Individual event vs aggregated data in real-time

  • Here, individual event means user A wants feed populated as well as user B, user C, etc. Aggregated data means we can aggregate the user A, B, and C their requests to populate their feed.
  • Individual event includes timestamp, country, device type, operating system, etc.
  • When we aggregate data, we calculate a total count per some time interval (e.g. 1 minute) and we lose details of each individual event.

Inidividual events and aggregated data are not a matter of REST API or eventbus. It's just a matter of what you are sending. It's what and when you send it. It's not how you send it. Aggregating events can happen on a individual level or multiple invidivudal levels. Aggregation comes with a cost of losing some information. It's just a matter of fast read vs fast write.
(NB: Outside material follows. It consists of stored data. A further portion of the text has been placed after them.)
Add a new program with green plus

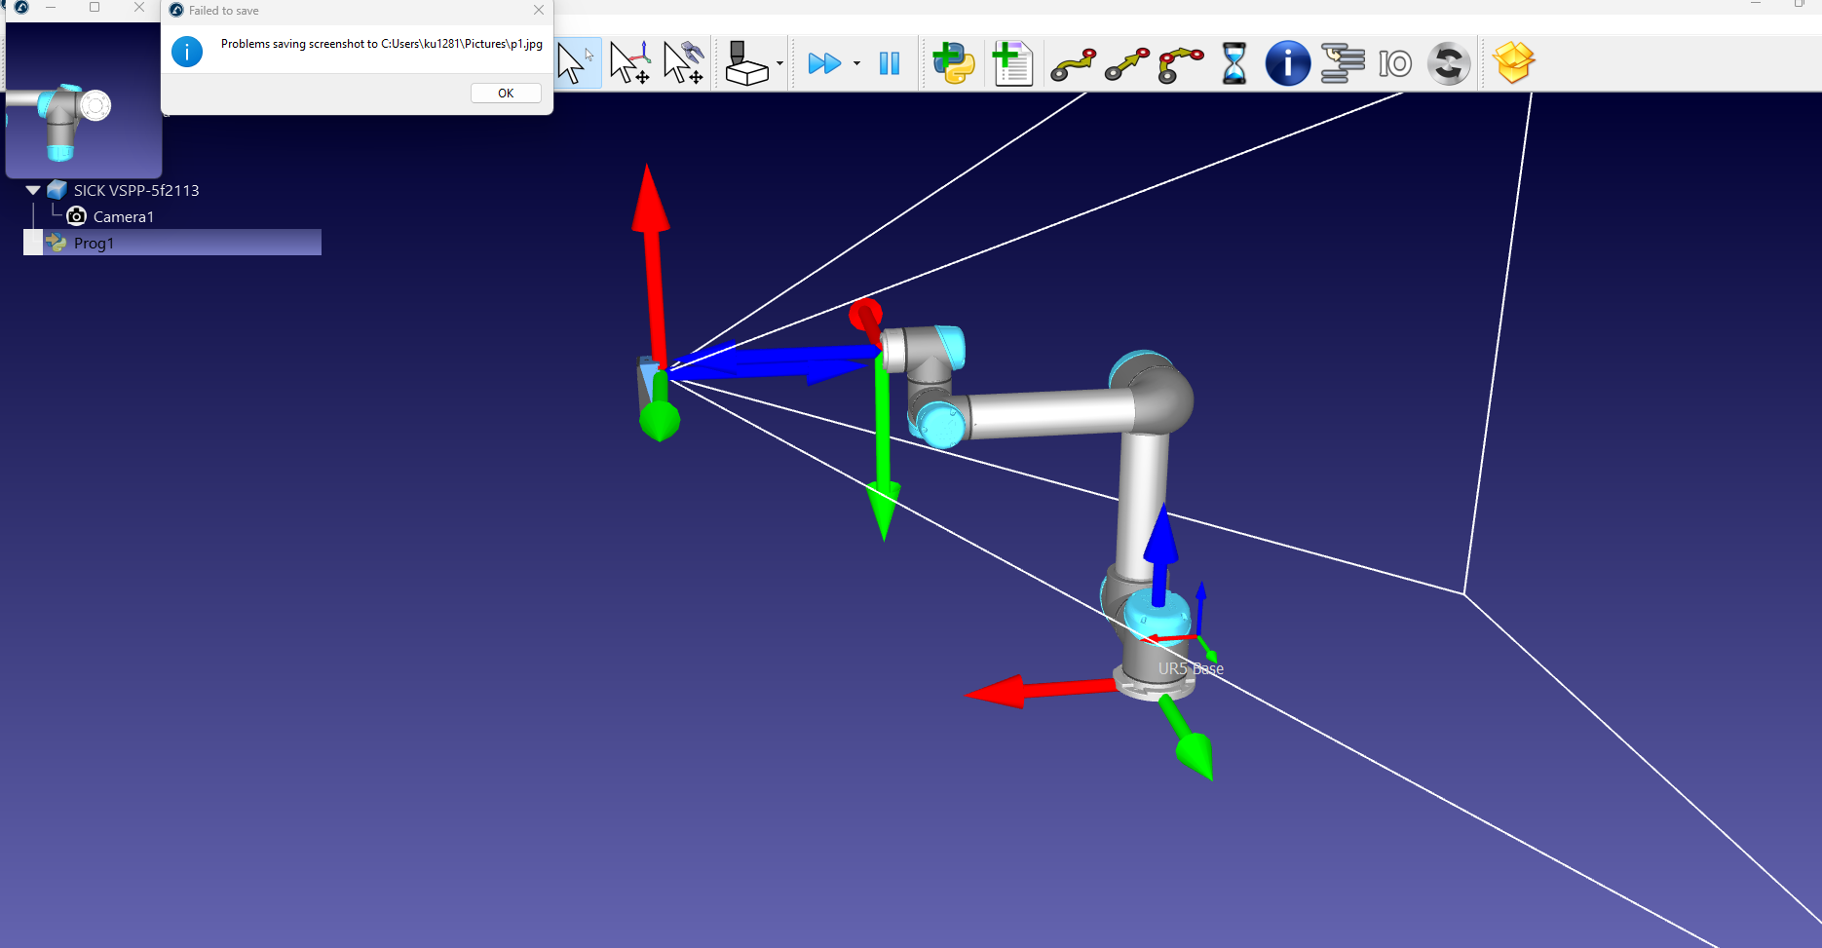pos(1012,64)
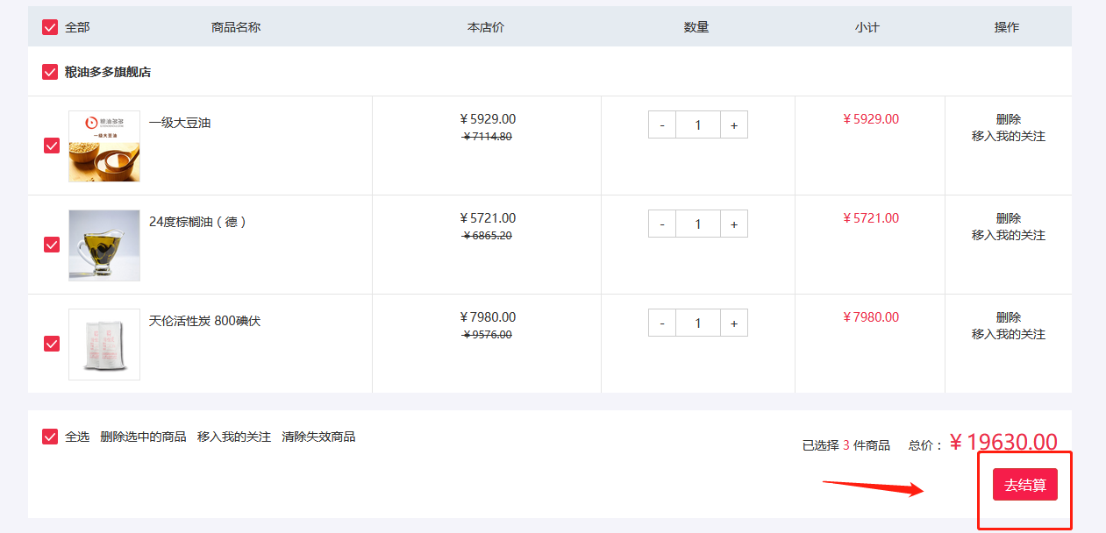Decrease quantity of 一级大豆油
Screen dimensions: 1106x533
[662, 125]
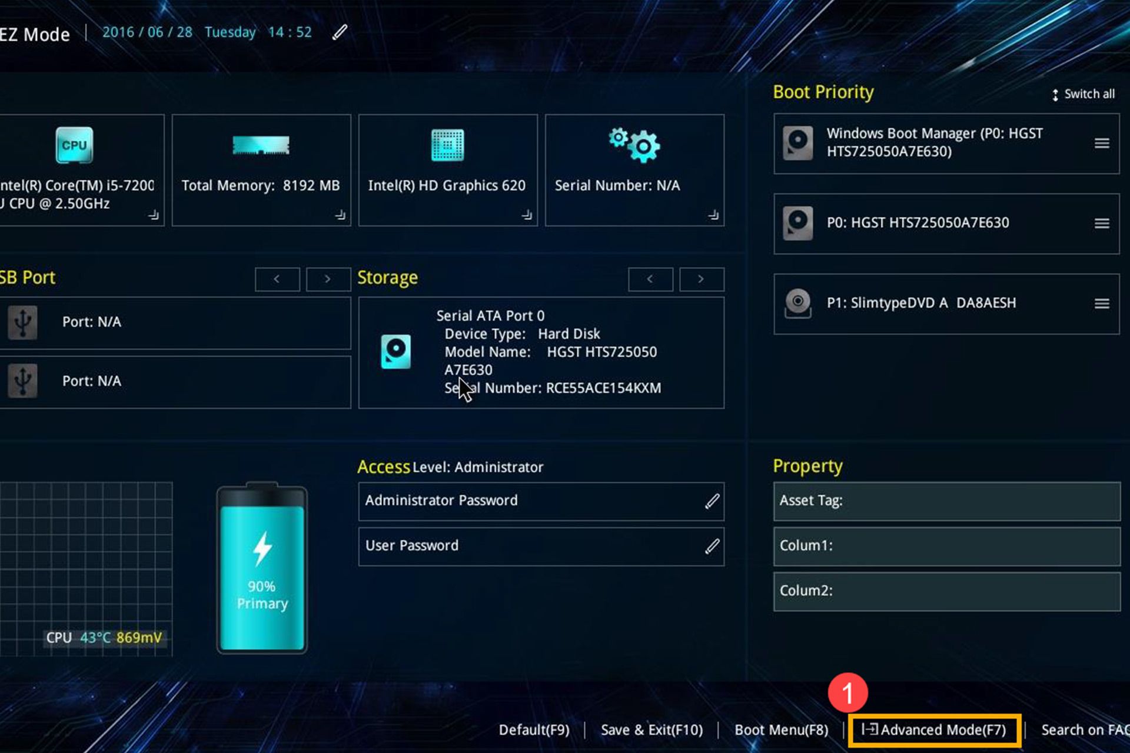This screenshot has width=1130, height=753.
Task: Click the hard disk storage icon
Action: click(x=396, y=351)
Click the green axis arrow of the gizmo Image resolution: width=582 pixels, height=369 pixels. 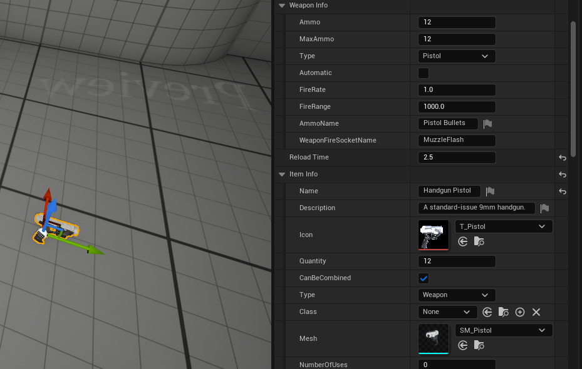94,250
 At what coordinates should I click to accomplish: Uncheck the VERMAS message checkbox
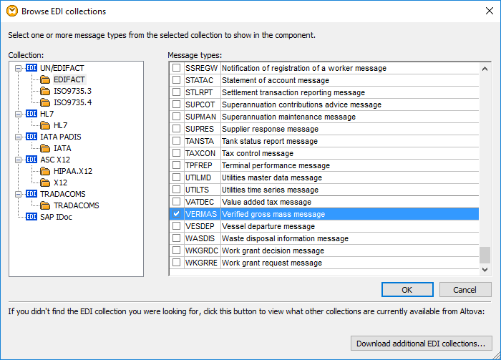176,214
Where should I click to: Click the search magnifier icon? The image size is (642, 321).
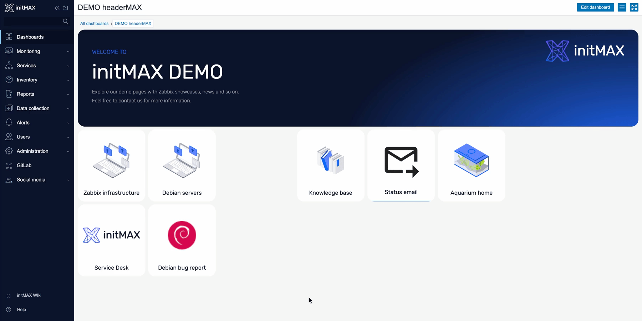(x=65, y=21)
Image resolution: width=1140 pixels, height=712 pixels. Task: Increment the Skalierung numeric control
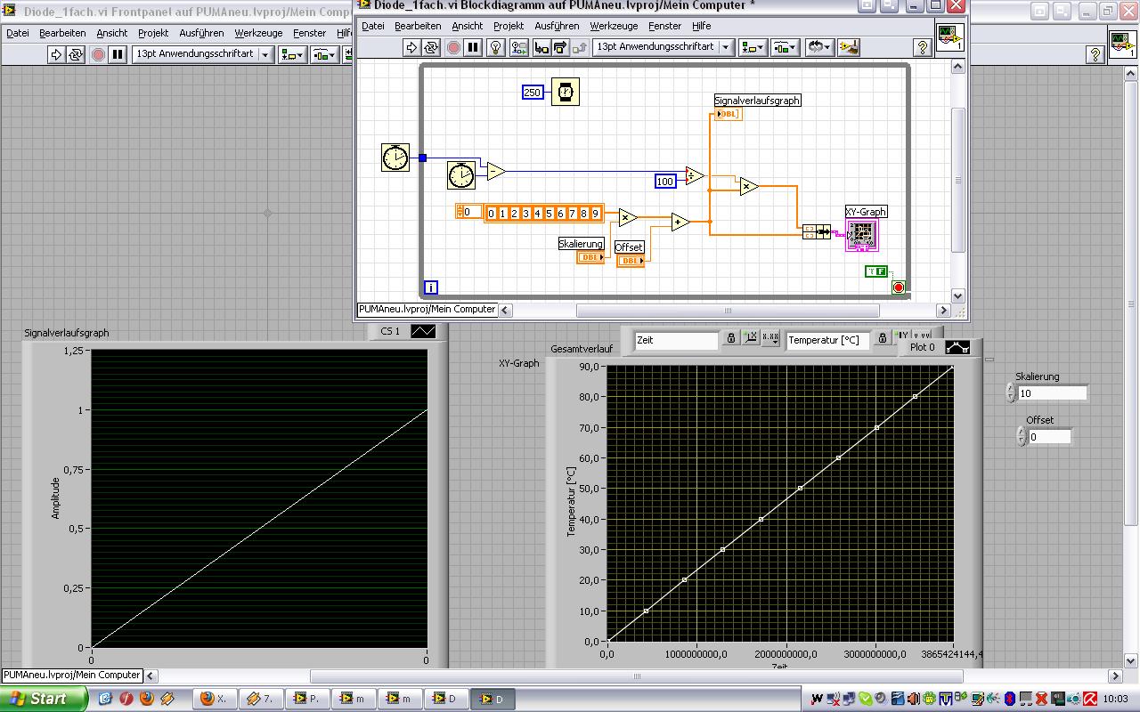coord(1010,388)
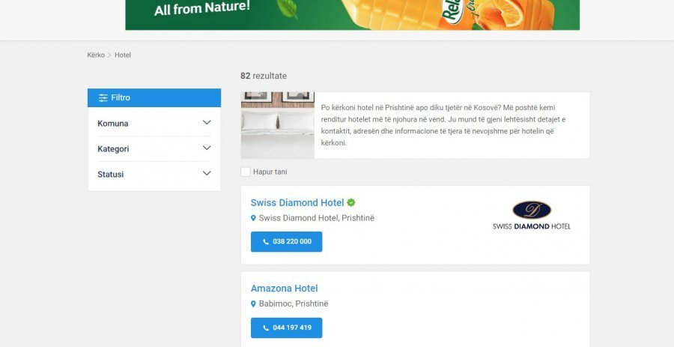
Task: Call 044 197 419 button
Action: (286, 328)
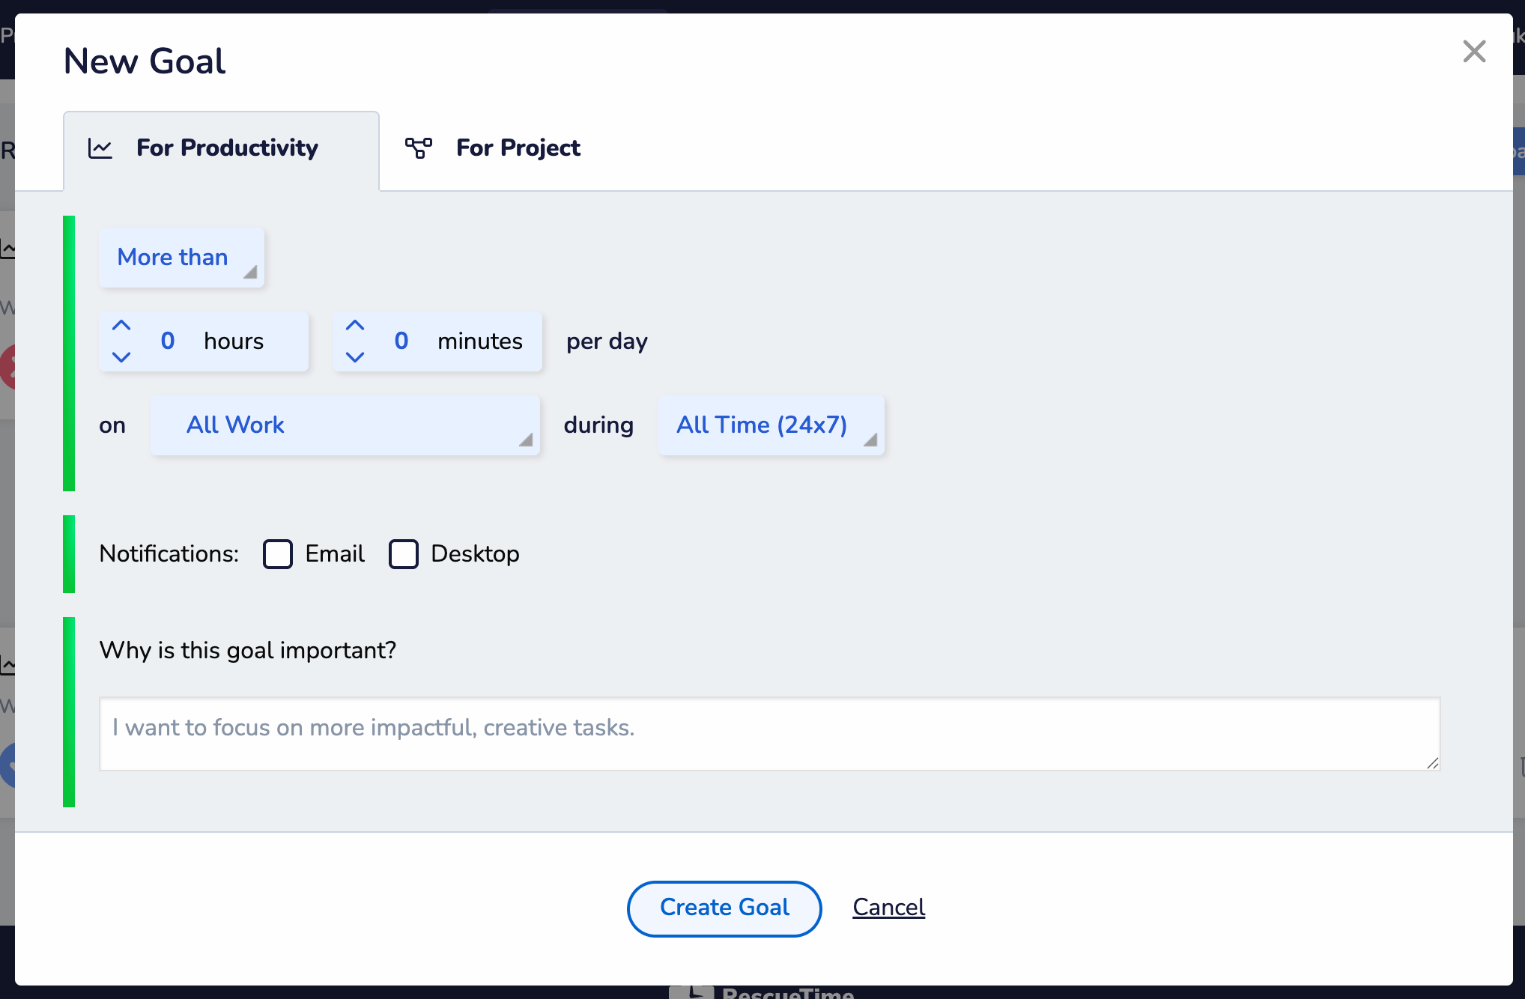Click the Create Goal button

pyautogui.click(x=724, y=908)
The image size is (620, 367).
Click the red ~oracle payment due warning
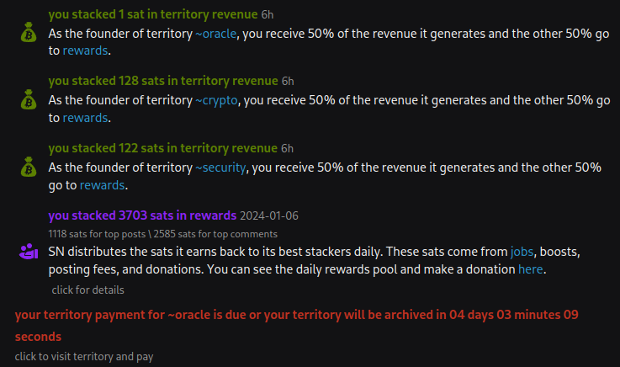[294, 316]
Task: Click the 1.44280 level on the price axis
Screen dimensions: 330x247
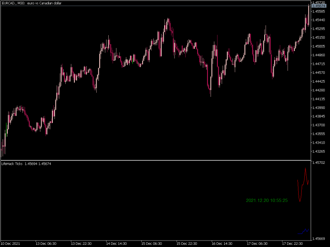Action: click(320, 90)
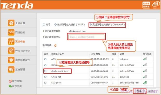The image size is (161, 95).
Task: Select 无线信号放大模式 (Client+AP) radio
Action: (x=91, y=25)
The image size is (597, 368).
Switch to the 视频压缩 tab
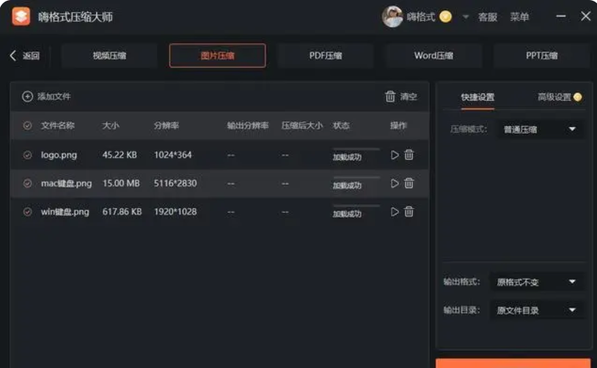(109, 56)
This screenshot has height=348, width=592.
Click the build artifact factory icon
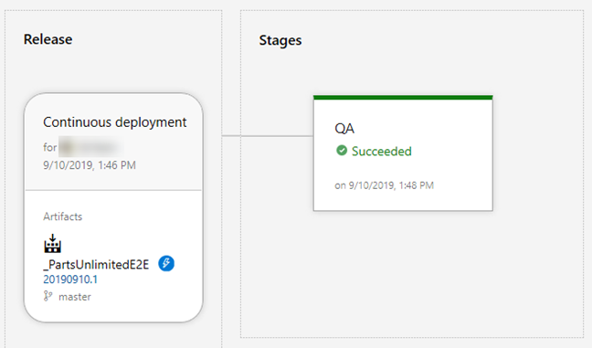click(52, 244)
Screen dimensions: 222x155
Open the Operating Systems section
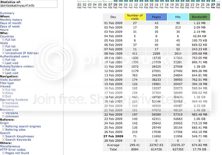(x=14, y=100)
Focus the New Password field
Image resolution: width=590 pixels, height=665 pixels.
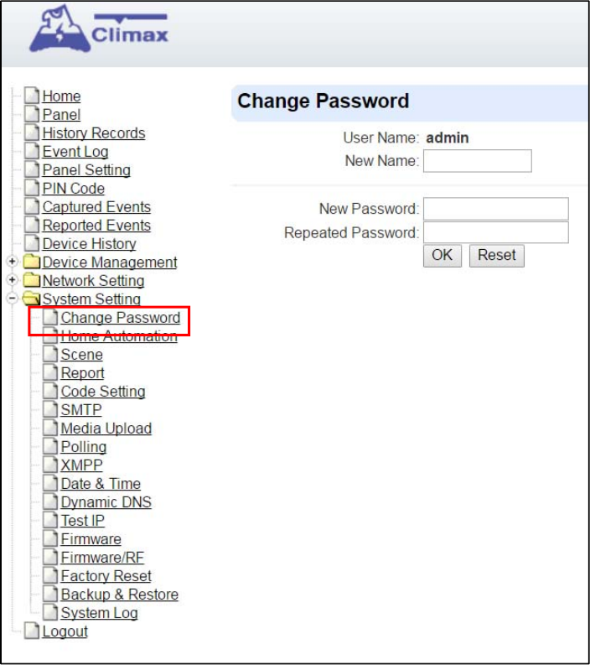(496, 209)
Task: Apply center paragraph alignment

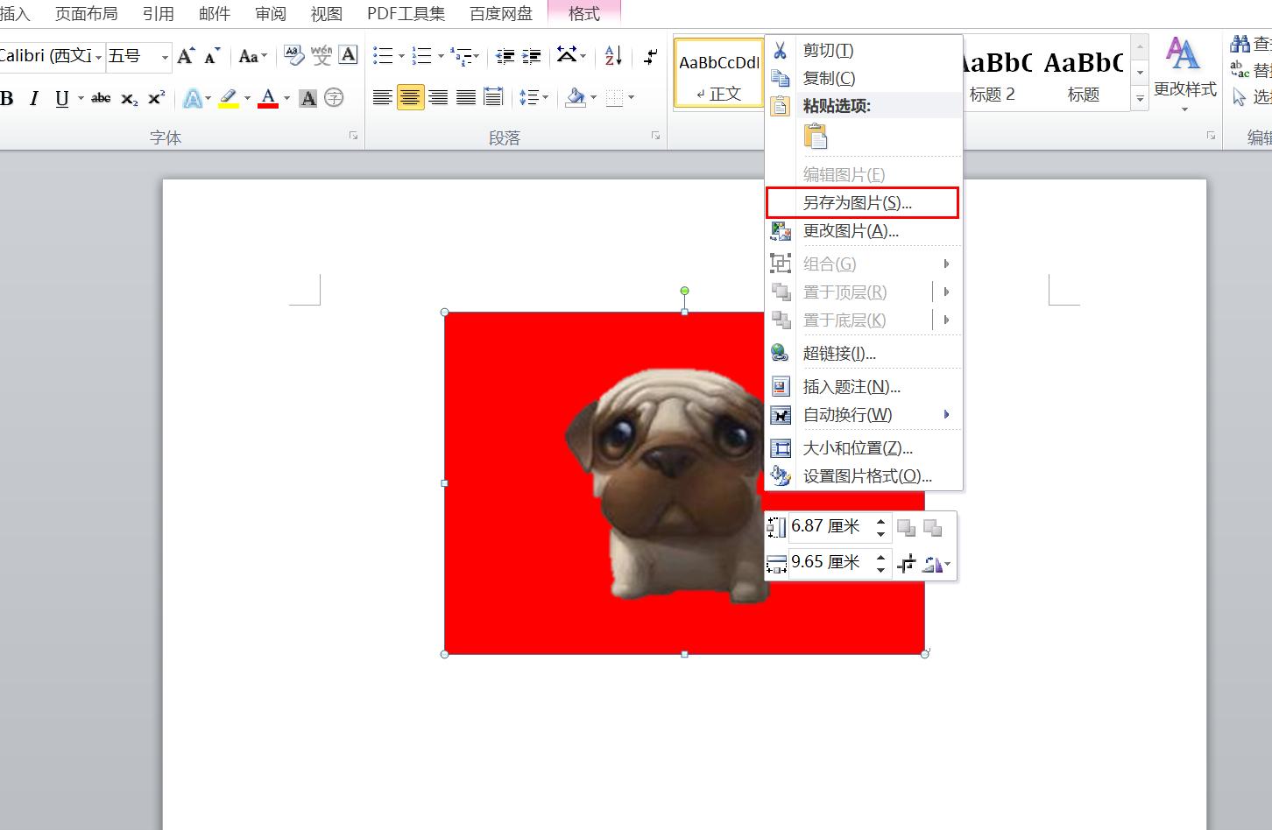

---Invidividual eventsAggregated data
Pros(1) Fast writes (2) Can slice and dice data however we need (3) Can reclaculate numbers if needed.(1) Fast reads (2) data is ready for decision making
Cons(1) slow reads (2) Costly for a large scale (many events)(1) Can query only the way data was aggregated. (2) Requires data aggregation pipeline. We need to pre-aggregate data in memory before storing it in the database. (3) Hard or even impossible to fix errors
  • Ask the interviewer about the expected data delay: time between when the event happened and when it was processed. If the latency is no more than several minutes, we must aggregate data on the fly (stream data processing). If several hours are okay, then we can store raw events and process them in the background (batch data processing).

Where we store

Processing Service

Offline Service

Offline

  • More choices in algorithmic approach such as complex algorithms and less limitations
  • Support rapid experimentation
  • No strong latency requirements
  • Not react quickly to changes in context or new data.
  • Requires infrastructure for storing, computing and accessling large stets of precomputed results

Online Service

  • Service Level Agreements (SLA) that specifies the maximum latency of the process in responding to requests from client applications while our member is waiting for recommendations to appear.
  • Harder to fit complex and computationally costly algorithms.
  • Purely online computation may fail to meet its SLA in some circumstances.
  • Various data sources involved need to be available online.